Un capitolo su cui il Parlamento ha molto lavorato è infine quello relativo alle pensioni. Ricordo intanto che il Senato ha accolto un importante emendamento che prevede che 15 macro-categorie individuate come gravose (i marittimi, le maestre del nido e della materna, i camionisti, gli infermieri e le ostetriche che fanno turni notturni, le badanti, gli addetti alle pulizie e alla raccolta dei rifiuti, gli stampatori a caldo, i conciatori di pelle, i macchinisti ferroviari, gli operai siderurgici, gli operai dell’agricoltura della zootecnia e della pesca, i gruisti, i muratori, i facchini, i pescatori d’alto mare) siano esentate dall’aumento anagrafico per la pensione di vecchiaia, che scatterebbe nel 2019. Per questi lavoratori il requisito anagrafico per il ritiro resterà a 66 anni e 7 mesi e non aumenterà quindi a 67 anni, e il requisito contributivo per la pensione anticipata resterà a 42 anni e 10 mesi di contributi per gli uomini e a 41 anni e 10 mesi per le donne. Lo svolgimento di attività gravose deve essere stato portato avanti in almeno 7 dei 10 anni precedenti il pensionamento, mentre per richiedere la pensione di vecchiaia serviranno comunque 30 anni di contributi. La legge prevede anche l’istituzione di una Commissione tecnica sulle aspettative di vita in base alle mansioni svolte, cui parteciperanno attivamente le parti sociali, che dovrà valutare la gravosità delle occupazioni in relazione all’età anagrafica e alle condizioni soggettive dei lavoratori, per una corretta analisi e ridefinire semmai la platea dei lavori più pesanti. Dal 2021, il meccanismo dell’innalzamento automatico ripartirà con due impegni: se l’aspettativa di vita calerà, anche i requisiti per il pensionamento si abbasseranno; gli “scalini” futuri non potranno superare i 3 mesi (in questo caso il gradino è di 5 mesi). La Camera, confermando l’Ape sociale, lo ha poi esteso a più categorie di lavoratori, per esempio a tutti i disoccupati che, avendo i requisiti di età per richiederla, abbiano cessato il lavoro dopo un contratto a termine, e a tutte le 15 categorie di impieghi considerati gravosi per i quali nel 2019 non scatterà lo scalino di età per il pensionamento. Hanno diritto all’anticipo pensionistico a carico dello Stato anche i parenti, fino al secondo grado, che assistono un famigliare; per le lavoratrici madri l’Ape verrà poi conteggiato con uno sconto aggiuntivo di un anno per ogni figlio (per uno sconto massimo di due anni).

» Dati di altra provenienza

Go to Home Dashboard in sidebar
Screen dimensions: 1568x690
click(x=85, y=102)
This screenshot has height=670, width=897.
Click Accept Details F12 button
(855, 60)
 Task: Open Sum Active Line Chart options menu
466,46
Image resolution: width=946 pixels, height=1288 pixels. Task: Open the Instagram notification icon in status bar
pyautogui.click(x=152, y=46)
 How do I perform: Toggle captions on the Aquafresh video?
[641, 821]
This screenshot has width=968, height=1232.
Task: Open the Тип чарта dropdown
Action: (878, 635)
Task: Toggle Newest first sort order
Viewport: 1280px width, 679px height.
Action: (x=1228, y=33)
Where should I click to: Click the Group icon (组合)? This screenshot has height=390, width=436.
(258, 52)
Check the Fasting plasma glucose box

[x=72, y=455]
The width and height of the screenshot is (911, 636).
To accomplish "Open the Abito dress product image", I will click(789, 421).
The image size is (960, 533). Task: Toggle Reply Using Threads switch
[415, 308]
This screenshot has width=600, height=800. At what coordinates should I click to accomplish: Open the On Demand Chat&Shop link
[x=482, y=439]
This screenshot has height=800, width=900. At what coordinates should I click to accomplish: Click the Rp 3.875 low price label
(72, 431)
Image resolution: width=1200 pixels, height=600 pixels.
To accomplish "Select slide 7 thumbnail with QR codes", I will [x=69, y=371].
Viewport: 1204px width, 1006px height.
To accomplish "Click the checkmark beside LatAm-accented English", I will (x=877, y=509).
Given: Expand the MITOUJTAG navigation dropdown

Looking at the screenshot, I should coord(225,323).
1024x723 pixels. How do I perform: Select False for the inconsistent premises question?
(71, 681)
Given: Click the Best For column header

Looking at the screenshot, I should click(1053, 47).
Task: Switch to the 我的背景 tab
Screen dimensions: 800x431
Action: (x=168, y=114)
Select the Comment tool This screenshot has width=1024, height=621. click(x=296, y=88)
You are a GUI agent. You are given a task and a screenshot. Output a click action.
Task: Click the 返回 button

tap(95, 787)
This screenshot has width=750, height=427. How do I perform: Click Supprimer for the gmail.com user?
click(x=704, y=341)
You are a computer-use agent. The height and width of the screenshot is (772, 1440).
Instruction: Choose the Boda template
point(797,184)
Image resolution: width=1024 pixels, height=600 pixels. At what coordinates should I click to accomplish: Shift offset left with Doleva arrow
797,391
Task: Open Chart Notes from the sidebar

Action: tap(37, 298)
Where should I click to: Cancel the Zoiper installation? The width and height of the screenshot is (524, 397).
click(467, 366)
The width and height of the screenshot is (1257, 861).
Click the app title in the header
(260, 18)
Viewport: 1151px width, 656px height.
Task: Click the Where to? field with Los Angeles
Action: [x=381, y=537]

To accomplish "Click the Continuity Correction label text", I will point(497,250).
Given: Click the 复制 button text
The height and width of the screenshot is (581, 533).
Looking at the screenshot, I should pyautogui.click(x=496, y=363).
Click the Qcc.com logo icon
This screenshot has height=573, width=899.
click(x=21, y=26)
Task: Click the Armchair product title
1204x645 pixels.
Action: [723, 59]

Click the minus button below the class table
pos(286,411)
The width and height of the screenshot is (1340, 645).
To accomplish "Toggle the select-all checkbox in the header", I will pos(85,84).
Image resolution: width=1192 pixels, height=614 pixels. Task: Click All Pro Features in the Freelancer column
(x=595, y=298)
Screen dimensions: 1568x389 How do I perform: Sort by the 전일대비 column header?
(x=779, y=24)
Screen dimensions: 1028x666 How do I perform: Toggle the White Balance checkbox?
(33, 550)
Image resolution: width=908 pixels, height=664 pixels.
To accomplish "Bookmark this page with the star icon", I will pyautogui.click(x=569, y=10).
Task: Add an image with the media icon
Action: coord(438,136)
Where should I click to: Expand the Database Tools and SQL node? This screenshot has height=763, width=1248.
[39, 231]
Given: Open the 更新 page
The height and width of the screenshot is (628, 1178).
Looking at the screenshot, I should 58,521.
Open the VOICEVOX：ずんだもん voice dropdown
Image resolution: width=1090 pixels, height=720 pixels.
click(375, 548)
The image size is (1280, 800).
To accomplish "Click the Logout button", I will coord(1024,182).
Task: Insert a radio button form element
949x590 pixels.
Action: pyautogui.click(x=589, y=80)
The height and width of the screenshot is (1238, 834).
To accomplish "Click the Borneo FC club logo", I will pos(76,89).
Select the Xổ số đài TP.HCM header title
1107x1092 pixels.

Questi i lineamenti principali del bilancio dello Stato, tratteggiati con una norma equilibrata che cerca, com’è evidente, di sostenere le categorie più deboli continuando a incentivare gli investimenti e la crescita. Una legge perfettamente in linea con quelle degli scorsi anni, che hanno abbassato le tasse, sostenuto le imprese, introdotto misure per chi è meno tutelato. Non posso che augurarmi che chi redigerà la legge di Bilancio per il 2019 sia in grado di portare avanti il nostro lavoro con la serietà che ci abbiamo messo noi. Credo dunque possa farlo solo una maggioranza a guida Pd.